#### RECORD EXCERPTS:

----

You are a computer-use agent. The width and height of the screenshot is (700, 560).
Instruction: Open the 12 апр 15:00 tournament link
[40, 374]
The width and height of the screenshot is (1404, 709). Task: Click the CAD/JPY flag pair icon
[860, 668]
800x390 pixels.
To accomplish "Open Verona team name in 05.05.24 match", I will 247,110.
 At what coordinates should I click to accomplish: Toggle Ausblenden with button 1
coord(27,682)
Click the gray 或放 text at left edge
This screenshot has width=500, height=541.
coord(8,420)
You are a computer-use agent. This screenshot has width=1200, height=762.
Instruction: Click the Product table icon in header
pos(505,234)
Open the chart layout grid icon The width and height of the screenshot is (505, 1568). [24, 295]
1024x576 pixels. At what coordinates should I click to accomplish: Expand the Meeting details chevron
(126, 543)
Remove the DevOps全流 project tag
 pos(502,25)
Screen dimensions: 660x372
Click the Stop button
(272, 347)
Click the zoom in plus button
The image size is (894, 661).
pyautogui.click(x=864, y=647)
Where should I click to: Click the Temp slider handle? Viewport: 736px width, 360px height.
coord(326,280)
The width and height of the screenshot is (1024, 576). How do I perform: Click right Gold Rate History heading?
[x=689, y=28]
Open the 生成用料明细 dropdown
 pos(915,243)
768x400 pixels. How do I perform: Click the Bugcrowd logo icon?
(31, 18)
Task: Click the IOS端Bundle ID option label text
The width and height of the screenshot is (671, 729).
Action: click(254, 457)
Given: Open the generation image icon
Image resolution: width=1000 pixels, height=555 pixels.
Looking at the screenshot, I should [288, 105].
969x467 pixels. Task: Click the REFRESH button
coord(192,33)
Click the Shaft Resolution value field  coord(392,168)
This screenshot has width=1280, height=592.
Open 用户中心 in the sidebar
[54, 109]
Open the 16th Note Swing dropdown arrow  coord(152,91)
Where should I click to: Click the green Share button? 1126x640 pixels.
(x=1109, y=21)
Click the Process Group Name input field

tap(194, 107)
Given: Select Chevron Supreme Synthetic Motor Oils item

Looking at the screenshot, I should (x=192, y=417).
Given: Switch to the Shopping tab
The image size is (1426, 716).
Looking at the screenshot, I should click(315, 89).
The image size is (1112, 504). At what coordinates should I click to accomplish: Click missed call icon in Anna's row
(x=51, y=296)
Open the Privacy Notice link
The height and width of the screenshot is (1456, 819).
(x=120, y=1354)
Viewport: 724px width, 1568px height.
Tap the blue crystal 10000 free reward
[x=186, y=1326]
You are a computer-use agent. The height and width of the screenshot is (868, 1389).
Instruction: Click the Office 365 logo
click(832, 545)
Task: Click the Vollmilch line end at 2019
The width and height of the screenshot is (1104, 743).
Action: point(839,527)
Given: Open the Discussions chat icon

----

Line by line, repeat everything in the records verbatim.

You are a computer-use agent. The width and height of the screenshot is (700, 560).
Instruction: Open the 12 апр 15:00 tournament link
[40, 374]
The width and height of the screenshot is (1404, 709). Task: Click the CAD/JPY flag pair icon
[860, 668]
800x390 pixels.
To accomplish "Open Verona team name in 05.05.24 match", I will 247,110.
 At what coordinates should I click to accomplish: Toggle Ausblenden with button 1
coord(27,682)
Click the gray 或放 text at left edge
This screenshot has width=500, height=541.
coord(8,420)
You are a computer-use agent. This screenshot has width=1200, height=762.
Instruction: Click the Product table icon in header
pos(505,234)
Open the chart layout grid icon The width and height of the screenshot is (505, 1568). [24, 295]
1024x576 pixels. At what coordinates should I click to accomplish: Expand the Meeting details chevron
(126, 543)
Remove the DevOps全流 project tag
 pos(502,25)
Screen dimensions: 660x372
Click the Stop button
(272, 347)
Click the zoom in plus button
The image size is (894, 661).
pyautogui.click(x=864, y=647)
Where should I click to: Click the Temp slider handle? Viewport: 736px width, 360px height.
coord(326,280)
The width and height of the screenshot is (1024, 576). How do I perform: Click right Gold Rate History heading?
[x=689, y=28]
Open the 生成用料明细 dropdown
 pos(915,243)
768x400 pixels. How do I perform: Click the Bugcrowd logo icon?
(31, 18)
Task: Click the IOS端Bundle ID option label text
The width and height of the screenshot is (671, 729).
Action: click(254, 457)
Given: Open the generation image icon
Image resolution: width=1000 pixels, height=555 pixels.
Looking at the screenshot, I should [288, 105].
969x467 pixels. Task: Click the REFRESH button
coord(192,33)
Click the Shaft Resolution value field  coord(392,168)
This screenshot has width=1280, height=592.
Open 用户中心 in the sidebar
[54, 109]
Open the 16th Note Swing dropdown arrow  coord(152,91)
Where should I click to: Click the green Share button? 1126x640 pixels.
(x=1109, y=21)
Click the Process Group Name input field

tap(194, 107)
Given: Select Chevron Supreme Synthetic Motor Oils item

Looking at the screenshot, I should (x=192, y=417).
Given: Switch to the Shopping tab
The image size is (1426, 716).
Looking at the screenshot, I should click(315, 89).
The image size is (1112, 504). At what coordinates should I click to accomplish: Click missed call icon in Anna's row
(x=51, y=296)
Open the Privacy Notice link
The height and width of the screenshot is (1456, 819).
(x=120, y=1354)
Viewport: 724px width, 1568px height.
Tap the blue crystal 10000 free reward
[x=186, y=1326]
You are a computer-use agent. The height and width of the screenshot is (868, 1389).
Instruction: Click the Office 365 logo
click(832, 545)
Task: Click the Vollmilch line end at 2019
The width and height of the screenshot is (1104, 743).
Action: point(839,527)
Given: Open the Discussions chat icon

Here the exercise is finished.